Мы долго сидели на чурбаках: допивали водку, доедали хлеб и лук; то и дело начинали рассказывать друг другу о том, что происходило в тот год или полтора, что не виделись, и вдруг оказывалось, что ничего интересного не происходило – так, чередование мелких забот и обязательств, о которых неловко вспоминать, потому что они не стоят внимания даже близкого человека, – и поэтому слов говорилось довольно мало; а солнце ползло по небу мимо: сначала оно светило в распахнутую дверь, а потом перестало, но пологий склон оврага оставался по-прежнему золотист и зелен.
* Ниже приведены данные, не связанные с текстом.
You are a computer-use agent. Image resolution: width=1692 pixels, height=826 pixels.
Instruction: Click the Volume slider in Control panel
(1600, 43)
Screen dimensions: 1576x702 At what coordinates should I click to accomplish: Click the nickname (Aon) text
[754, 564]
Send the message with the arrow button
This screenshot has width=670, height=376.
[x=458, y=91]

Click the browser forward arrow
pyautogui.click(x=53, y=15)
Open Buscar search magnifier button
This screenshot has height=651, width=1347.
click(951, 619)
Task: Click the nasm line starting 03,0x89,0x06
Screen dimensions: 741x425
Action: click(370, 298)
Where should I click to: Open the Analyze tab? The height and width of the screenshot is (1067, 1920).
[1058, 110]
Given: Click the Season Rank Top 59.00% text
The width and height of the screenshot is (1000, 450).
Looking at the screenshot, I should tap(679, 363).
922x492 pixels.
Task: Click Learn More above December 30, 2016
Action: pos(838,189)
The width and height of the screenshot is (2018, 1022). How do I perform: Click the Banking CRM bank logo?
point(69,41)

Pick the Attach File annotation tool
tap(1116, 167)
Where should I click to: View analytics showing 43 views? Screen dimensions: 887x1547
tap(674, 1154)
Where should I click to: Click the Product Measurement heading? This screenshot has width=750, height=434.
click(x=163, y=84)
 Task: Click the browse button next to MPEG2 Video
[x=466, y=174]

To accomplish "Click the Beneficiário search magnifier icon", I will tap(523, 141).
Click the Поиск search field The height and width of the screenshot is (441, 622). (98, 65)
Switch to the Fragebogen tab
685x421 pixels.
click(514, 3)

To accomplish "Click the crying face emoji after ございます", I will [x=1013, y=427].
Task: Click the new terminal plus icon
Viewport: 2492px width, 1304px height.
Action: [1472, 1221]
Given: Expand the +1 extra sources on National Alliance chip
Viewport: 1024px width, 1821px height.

Было тихо, безветренно, казалось, что уже совсем тепло; яркий солнечный свет и алкоголь вызывали во мне стихийное, животное довольство – и еще какие-то смутные мысли о том, что жизнь все-таки разумна, хоть и непоправима. Павел не пьянел, а только становился рассудительнее.
На следующий день я уехал. Я стоял у окна электрички и смотрел на Павла: лицо его было темным и осунувшимся, и даже те несколько рюмок, что он выпил с утра, не сделали его розовее.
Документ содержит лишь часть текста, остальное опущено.